● **Extrait**:
════
En attendant que les boîtes noires du Boeing 737 MAX 8, qui s'est écrasé dimanche en Éthiopie faisant 157 victimes, soient exploitées, de nombreuses questions se posent sur cette dernière génération d'appareils. Le Boeing 737 MAX possède un système automatique qui peut conduire l'avion à piquer du nez dans certaines circonstances. Pour Gérard Arnoux, ancien pilote et président du comité de veille de la sécurité aérienne, ce nouvel accident pose la question des systèmes automatisés de pilotage et de la formation des pilotes, qui diffère à travers le monde.
Un système de pilotage qui n'est pas en cause pour le moment. Il s'agit du deuxième accident d'un Boeing 737 MAX 8 en moins de six mois. Un avion de la compagnie indonésienne Lion Air s'était abîmé au large des côtes indonésiennes en octobre 2018, faisant 189 morts. Par mesure de précaution, plusieurs compagnies ont cloué leurs appareils au sol. Cet avion est-il donc dangereux ? "Il est un peu tôt pour le dire", assure Gérard Arnoux au micro de Matthieu Noël.
════
(Données enregistrées)
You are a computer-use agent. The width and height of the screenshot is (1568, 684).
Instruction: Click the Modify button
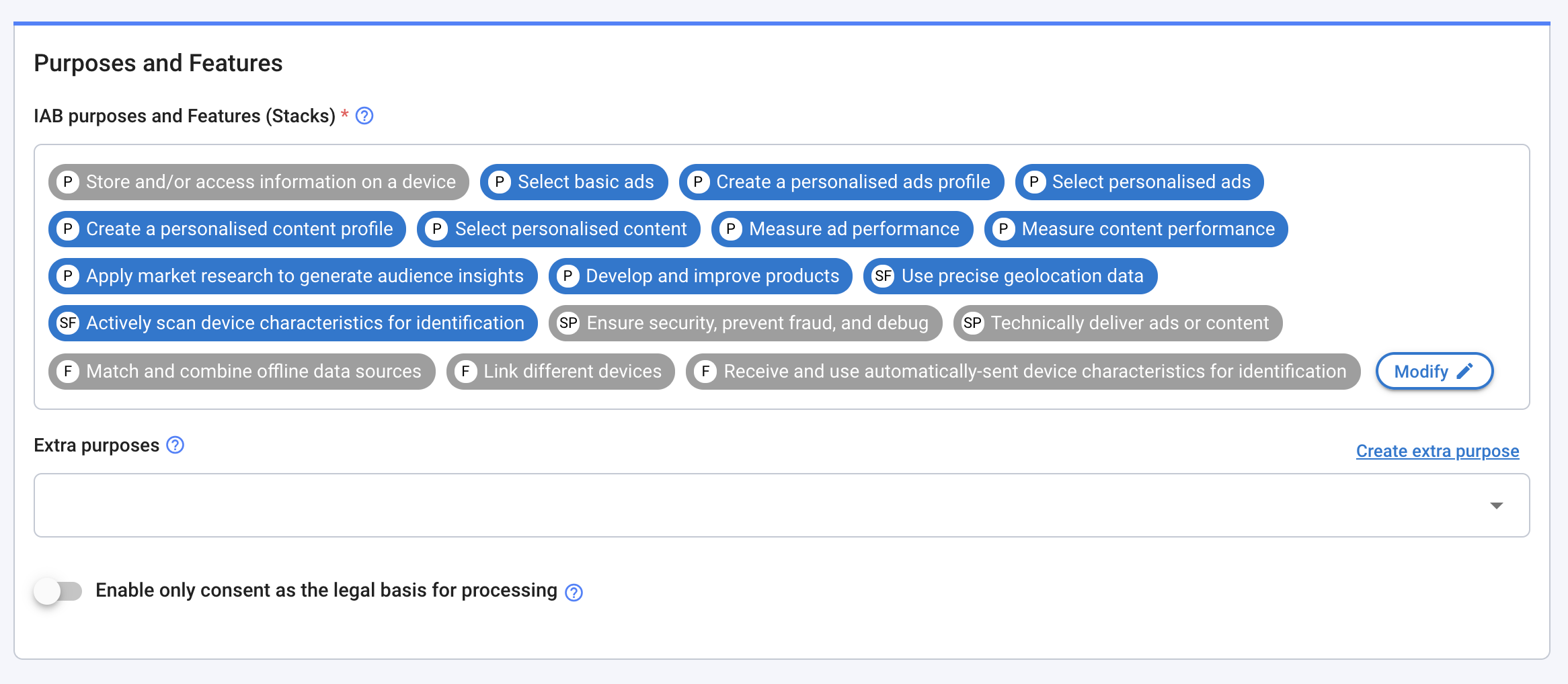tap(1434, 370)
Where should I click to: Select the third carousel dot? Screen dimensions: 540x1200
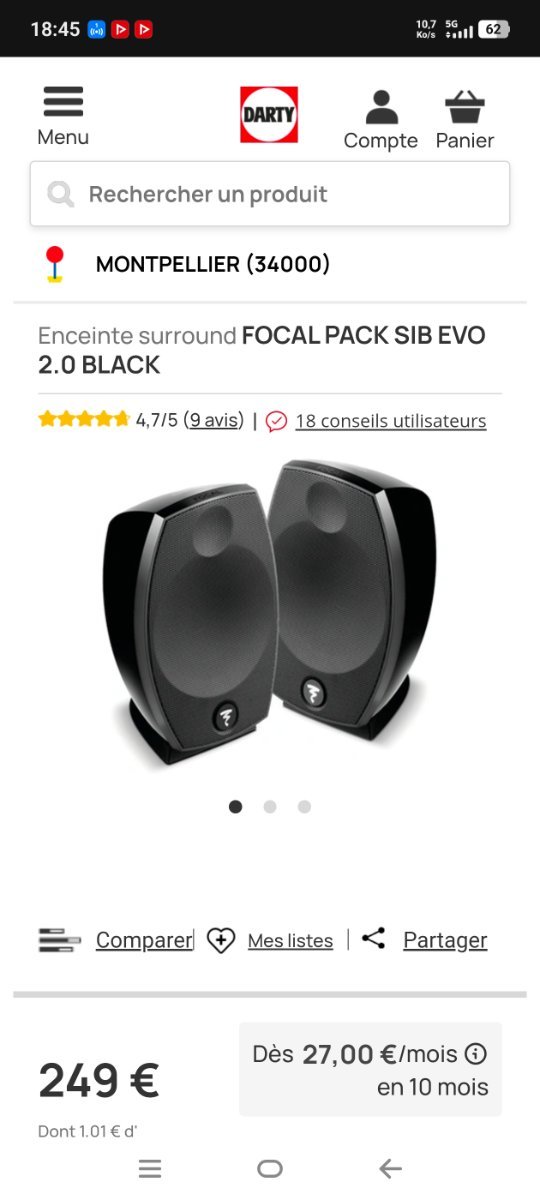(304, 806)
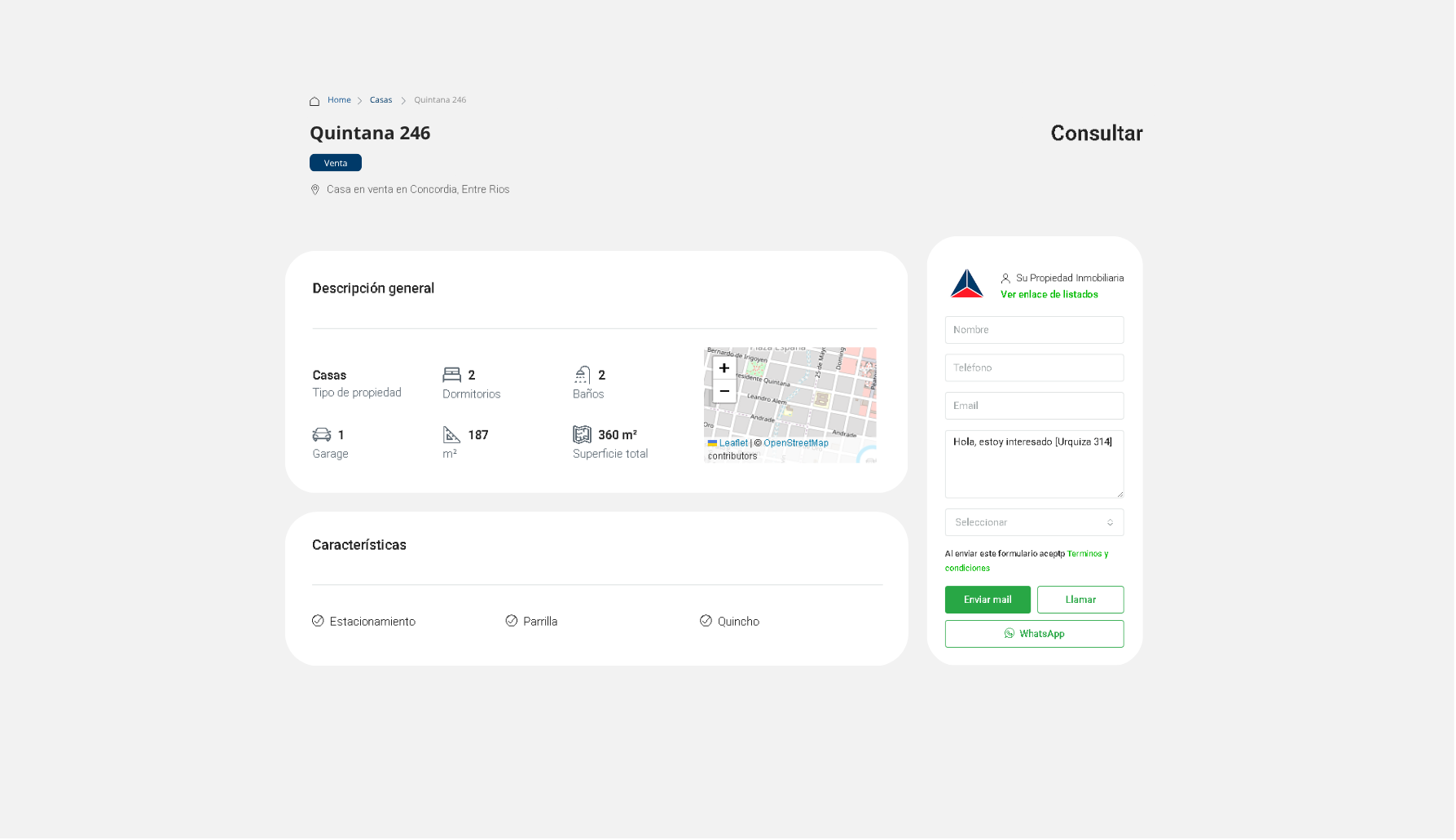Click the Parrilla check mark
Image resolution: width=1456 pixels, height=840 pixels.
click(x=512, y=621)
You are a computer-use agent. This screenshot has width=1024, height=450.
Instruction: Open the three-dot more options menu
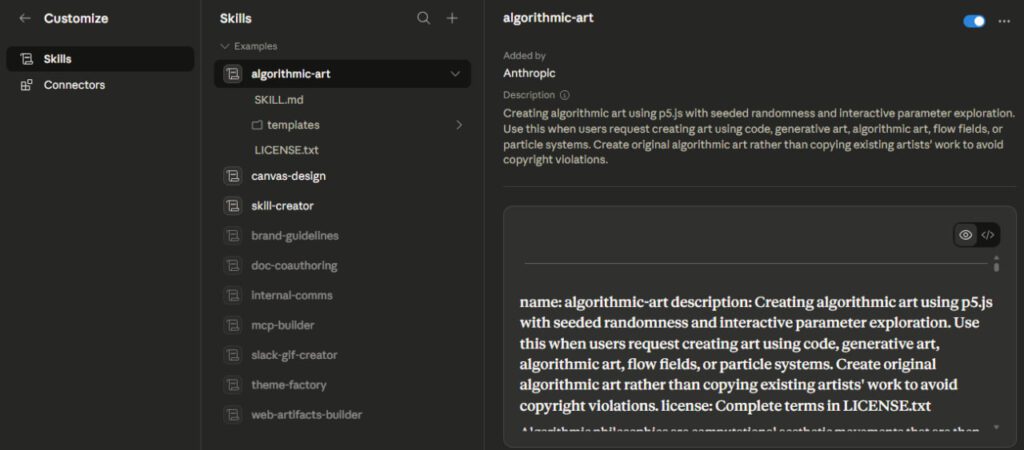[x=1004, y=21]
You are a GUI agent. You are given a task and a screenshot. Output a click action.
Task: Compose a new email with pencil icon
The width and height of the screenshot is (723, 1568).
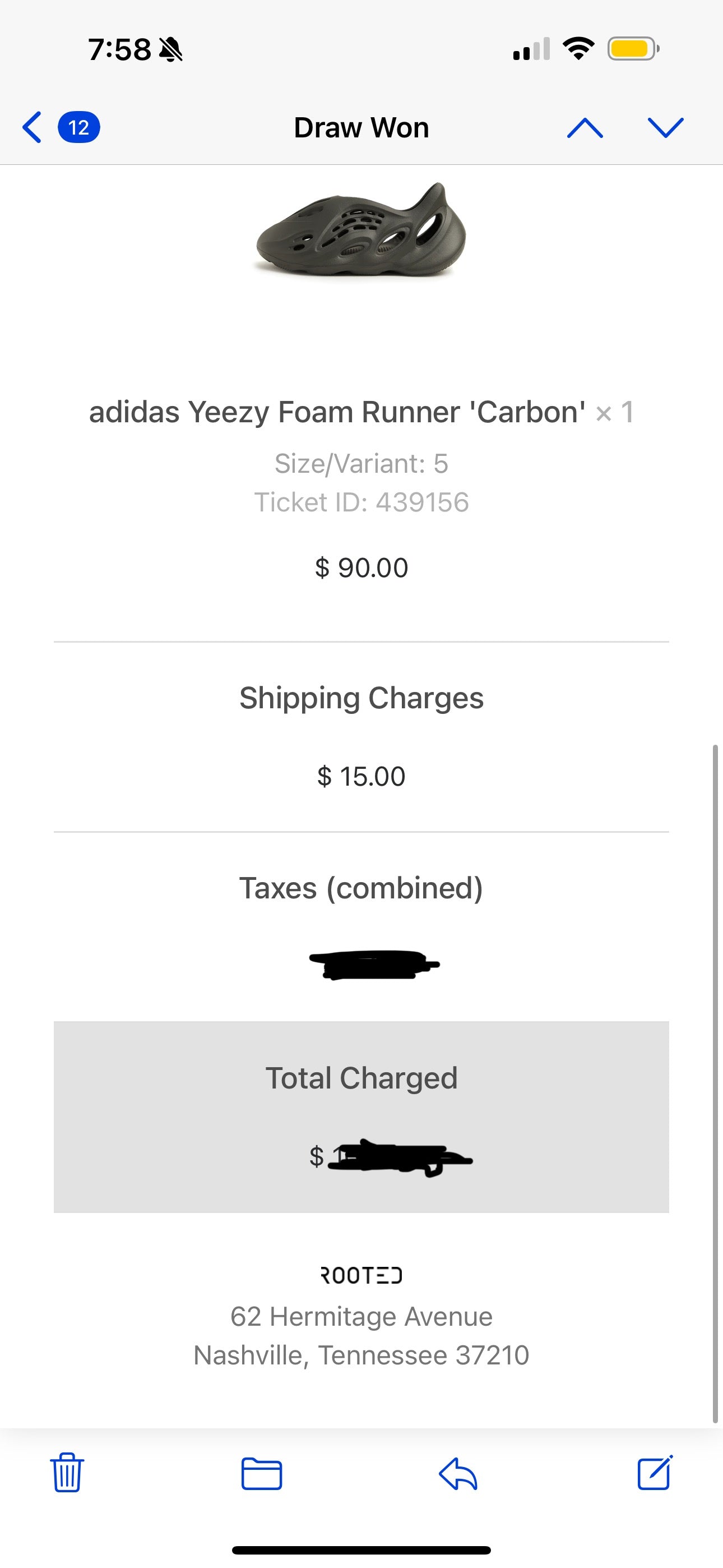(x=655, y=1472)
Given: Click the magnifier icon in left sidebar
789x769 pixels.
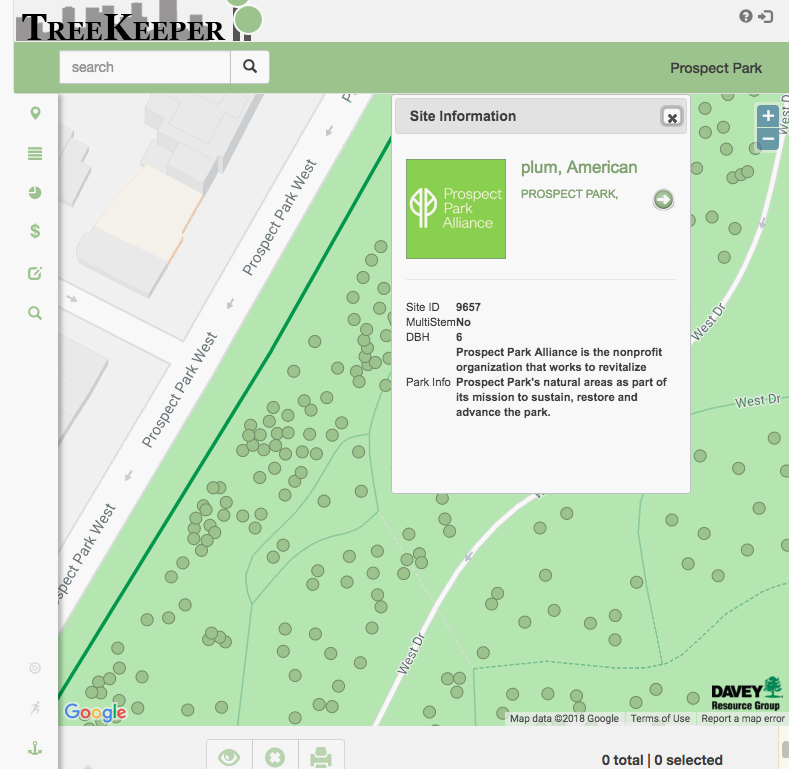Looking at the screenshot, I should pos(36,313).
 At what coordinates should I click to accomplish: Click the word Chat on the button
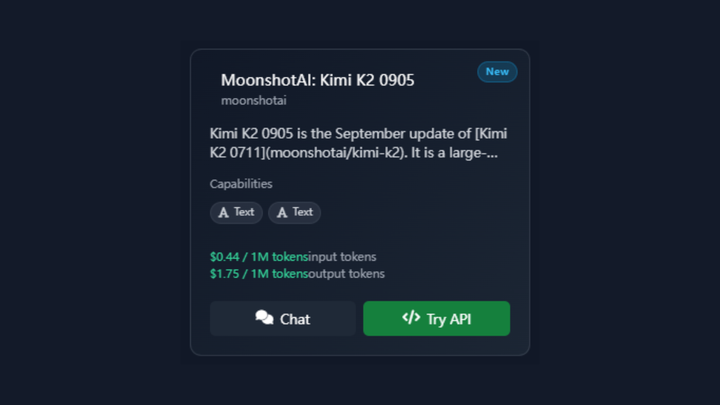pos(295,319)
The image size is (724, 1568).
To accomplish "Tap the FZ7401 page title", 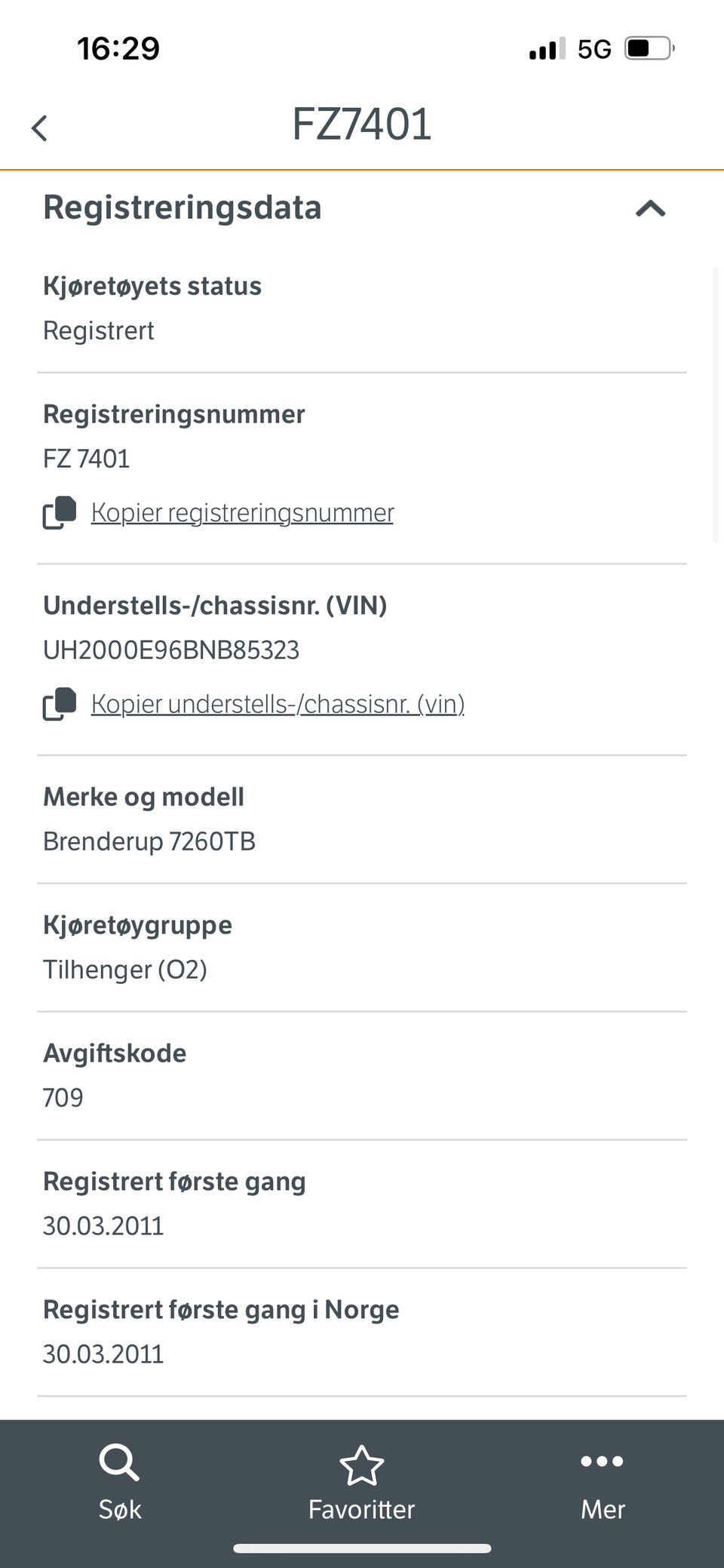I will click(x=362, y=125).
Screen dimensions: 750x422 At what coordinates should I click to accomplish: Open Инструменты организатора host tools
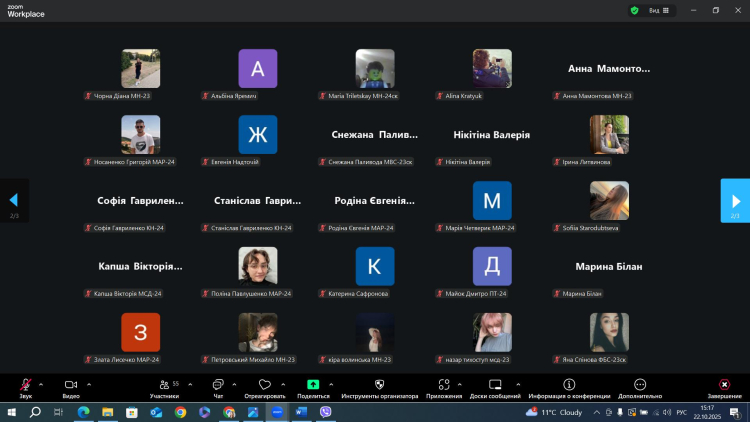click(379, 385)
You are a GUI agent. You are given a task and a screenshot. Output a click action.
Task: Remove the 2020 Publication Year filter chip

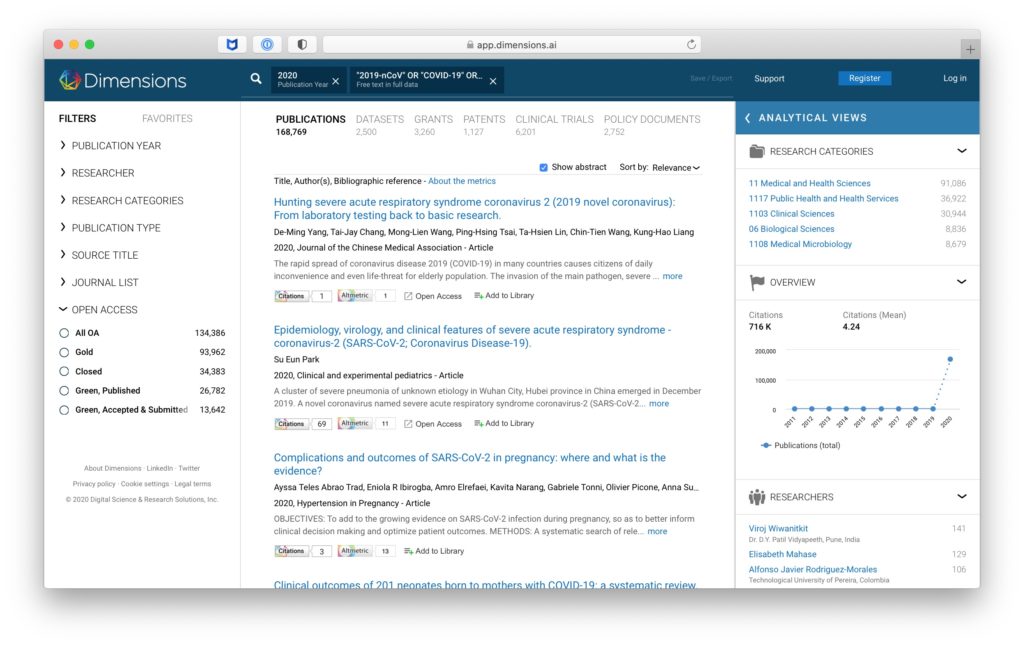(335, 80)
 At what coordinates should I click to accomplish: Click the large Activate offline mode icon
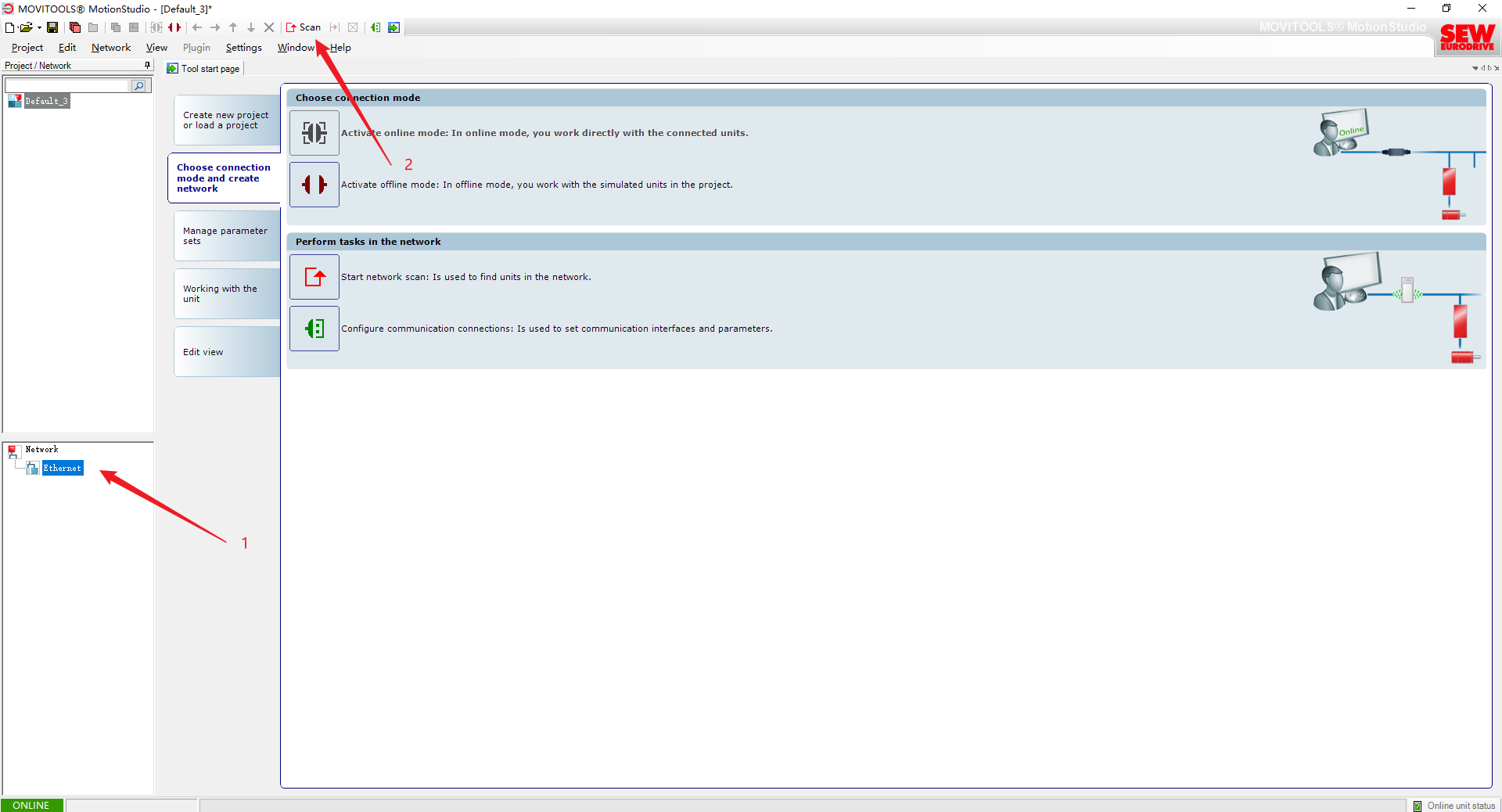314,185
════
● **Consigne A**:
Recopiez fidèlement le passage de l'article sur le Boeing 737 MAX qui va de « En attendant que » à « travers le monde. ».
● **Consigne B**:
Traduisez en anglais cette phrase de l'article sur le Boeing 737 MAX : « Il s'agit du deuxième accident d'un Boeing 737 MAX 8 en moins de six mois. »
Ce matériel n'intervient pas dans le travail demandé.

● **Corrigé A**:
En attendant que les boîtes noires du Boeing 737 MAX 8, qui s'est écrasé dimanche en Éthiopie faisant 157 victimes, soient exploitées, de nombreuses questions se posent sur cette dernière génération d'appareils. Le Boeing 737 MAX possède un système automatique qui peut conduire l'avion à piquer du nez dans certaines circonstances. Pour Gérard Arnoux, ancien pilote et président du comité de veille de la sécurité aérienne, ce nouvel accident pose la question des systèmes automatisés de pilotage et de la formation des pilotes, qui diffère à travers le monde.

● **Corrigé B**:
This is the second crash of a Boeing 737 MAX 8 in less than six months.